■ GOAL OF THE EXERCISE: The records below must be retyped exactly.

DATA FOR THIS TASK START

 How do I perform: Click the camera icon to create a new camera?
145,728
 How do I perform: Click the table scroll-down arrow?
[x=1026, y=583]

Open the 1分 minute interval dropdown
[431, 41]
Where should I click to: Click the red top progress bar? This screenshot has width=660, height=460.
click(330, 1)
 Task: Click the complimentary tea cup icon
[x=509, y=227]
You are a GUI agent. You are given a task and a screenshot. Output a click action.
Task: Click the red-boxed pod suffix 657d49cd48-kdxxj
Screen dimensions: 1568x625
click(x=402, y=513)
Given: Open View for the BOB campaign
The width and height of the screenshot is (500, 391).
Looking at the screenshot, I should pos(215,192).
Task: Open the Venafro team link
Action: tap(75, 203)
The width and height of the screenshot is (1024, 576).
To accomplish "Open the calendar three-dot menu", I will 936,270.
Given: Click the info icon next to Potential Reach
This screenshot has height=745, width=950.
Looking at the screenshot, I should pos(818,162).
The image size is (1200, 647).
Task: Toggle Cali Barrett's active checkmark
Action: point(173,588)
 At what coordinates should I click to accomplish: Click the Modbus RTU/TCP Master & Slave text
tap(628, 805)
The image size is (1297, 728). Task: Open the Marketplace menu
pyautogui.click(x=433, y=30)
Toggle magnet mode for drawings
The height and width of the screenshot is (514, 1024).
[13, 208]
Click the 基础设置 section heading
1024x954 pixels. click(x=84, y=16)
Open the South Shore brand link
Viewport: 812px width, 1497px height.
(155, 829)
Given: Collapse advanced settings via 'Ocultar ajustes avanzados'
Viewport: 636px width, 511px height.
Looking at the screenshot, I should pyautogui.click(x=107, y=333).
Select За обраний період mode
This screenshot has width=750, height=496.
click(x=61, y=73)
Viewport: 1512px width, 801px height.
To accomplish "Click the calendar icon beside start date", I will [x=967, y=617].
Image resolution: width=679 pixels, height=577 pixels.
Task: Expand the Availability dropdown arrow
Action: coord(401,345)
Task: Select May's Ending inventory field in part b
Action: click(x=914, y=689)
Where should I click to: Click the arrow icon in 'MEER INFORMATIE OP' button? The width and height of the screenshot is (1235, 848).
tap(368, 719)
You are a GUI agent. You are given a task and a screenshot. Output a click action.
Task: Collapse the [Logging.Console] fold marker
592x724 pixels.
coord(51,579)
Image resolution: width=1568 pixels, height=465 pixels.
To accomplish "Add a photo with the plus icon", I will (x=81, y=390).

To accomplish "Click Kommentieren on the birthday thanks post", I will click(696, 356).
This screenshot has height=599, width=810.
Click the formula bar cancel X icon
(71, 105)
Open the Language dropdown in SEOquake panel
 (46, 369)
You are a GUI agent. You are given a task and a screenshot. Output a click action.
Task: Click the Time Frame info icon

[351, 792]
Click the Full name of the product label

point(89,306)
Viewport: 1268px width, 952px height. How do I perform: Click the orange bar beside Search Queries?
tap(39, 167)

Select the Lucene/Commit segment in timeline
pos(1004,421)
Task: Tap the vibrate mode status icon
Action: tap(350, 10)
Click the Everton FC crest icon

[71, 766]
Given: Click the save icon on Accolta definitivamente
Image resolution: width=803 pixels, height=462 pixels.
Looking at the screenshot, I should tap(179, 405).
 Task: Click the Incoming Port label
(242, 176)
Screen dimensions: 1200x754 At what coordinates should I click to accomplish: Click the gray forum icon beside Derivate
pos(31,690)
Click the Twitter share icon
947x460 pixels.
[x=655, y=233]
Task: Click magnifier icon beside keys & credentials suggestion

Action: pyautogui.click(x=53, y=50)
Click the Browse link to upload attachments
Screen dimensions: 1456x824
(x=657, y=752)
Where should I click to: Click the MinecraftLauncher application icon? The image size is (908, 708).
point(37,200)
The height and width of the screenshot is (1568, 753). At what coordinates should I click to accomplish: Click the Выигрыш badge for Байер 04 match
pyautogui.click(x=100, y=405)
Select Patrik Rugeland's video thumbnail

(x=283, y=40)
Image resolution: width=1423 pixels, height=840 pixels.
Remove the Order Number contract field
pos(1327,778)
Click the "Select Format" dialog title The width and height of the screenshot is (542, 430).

DATA FOR THIS TASK END

■ RESULT FOR THIS EXERCISE:
 How do I perform: Click the camera icon to create a new camera?
145,728
 How do I perform: Click the table scroll-down arrow?
[x=1026, y=583]

Open the 1分 minute interval dropdown
[431, 41]
Where should I click to: Click the red top progress bar? This screenshot has width=660, height=460.
click(330, 1)
 Task: Click the complimentary tea cup icon
[x=509, y=227]
You are a GUI agent. You are given a task and a screenshot. Output a click action.
Task: Click the red-boxed pod suffix 657d49cd48-kdxxj
Screen dimensions: 1568x625
click(x=402, y=513)
Given: Open View for the BOB campaign
The width and height of the screenshot is (500, 391).
Looking at the screenshot, I should pos(215,192).
Task: Open the Venafro team link
Action: tap(75, 203)
The width and height of the screenshot is (1024, 576).
To accomplish "Open the calendar three-dot menu", I will 936,270.
Given: Click the info icon next to Potential Reach
This screenshot has height=745, width=950.
Looking at the screenshot, I should pos(818,162).
The image size is (1200, 647).
Task: Toggle Cali Barrett's active checkmark
Action: point(173,588)
 At what coordinates should I click to accomplish: Click the Modbus RTU/TCP Master & Slave text
tap(628, 805)
The image size is (1297, 728). Task: Open the Marketplace menu
pyautogui.click(x=433, y=30)
Toggle magnet mode for drawings
The height and width of the screenshot is (514, 1024).
[13, 208]
Click the 基础设置 section heading
1024x954 pixels. click(x=84, y=16)
Open the South Shore brand link
Viewport: 812px width, 1497px height.
(155, 829)
Given: Collapse advanced settings via 'Ocultar ajustes avanzados'
Viewport: 636px width, 511px height.
Looking at the screenshot, I should pyautogui.click(x=107, y=333).
Select За обраний період mode
This screenshot has width=750, height=496.
click(x=61, y=73)
Viewport: 1512px width, 801px height.
To accomplish "Click the calendar icon beside start date", I will [x=967, y=617].
Image resolution: width=679 pixels, height=577 pixels.
Task: Expand the Availability dropdown arrow
Action: coord(401,345)
Task: Select May's Ending inventory field in part b
Action: click(x=914, y=689)
Where should I click to: Click the arrow icon in 'MEER INFORMATIE OP' button? The width and height of the screenshot is (1235, 848).
tap(368, 719)
You are a GUI agent. You are given a task and a screenshot. Output a click action.
Task: Collapse the [Logging.Console] fold marker
592x724 pixels.
coord(51,579)
Image resolution: width=1568 pixels, height=465 pixels.
To accomplish "Add a photo with the plus icon", I will (x=81, y=390).

To accomplish "Click Kommentieren on the birthday thanks post", I will click(696, 356).
This screenshot has height=599, width=810.
Click the formula bar cancel X icon
(71, 105)
Open the Language dropdown in SEOquake panel
 (46, 369)
You are a GUI agent. You are given a task and a screenshot. Output a click action.
Task: Click the Time Frame info icon

[351, 792]
Click the Full name of the product label

point(89,306)
Viewport: 1268px width, 952px height. How do I perform: Click the orange bar beside Search Queries?
tap(39, 167)

Select the Lucene/Commit segment in timeline
pos(1004,421)
Task: Tap the vibrate mode status icon
Action: tap(350, 10)
Click the Everton FC crest icon

[71, 766]
Given: Click the save icon on Accolta definitivamente
Image resolution: width=803 pixels, height=462 pixels.
Looking at the screenshot, I should tap(179, 405).
 Task: Click the Incoming Port label
(242, 176)
Screen dimensions: 1200x754 At what coordinates should I click to accomplish: Click the gray forum icon beside Derivate
pos(31,690)
Click the Twitter share icon
947x460 pixels.
[x=655, y=233]
Task: Click magnifier icon beside keys & credentials suggestion

Action: pyautogui.click(x=53, y=50)
Click the Browse link to upload attachments
Screen dimensions: 1456x824
(x=657, y=752)
Where should I click to: Click the MinecraftLauncher application icon? The image size is (908, 708).
point(37,200)
The height and width of the screenshot is (1568, 753). At what coordinates should I click to accomplish: Click the Выигрыш badge for Байер 04 match
pyautogui.click(x=100, y=405)
Select Patrik Rugeland's video thumbnail

(x=283, y=40)
Image resolution: width=1423 pixels, height=840 pixels.
Remove the Order Number contract field
pos(1327,778)
Click the "Select Format" dialog title The width and height of the screenshot is (542, 430).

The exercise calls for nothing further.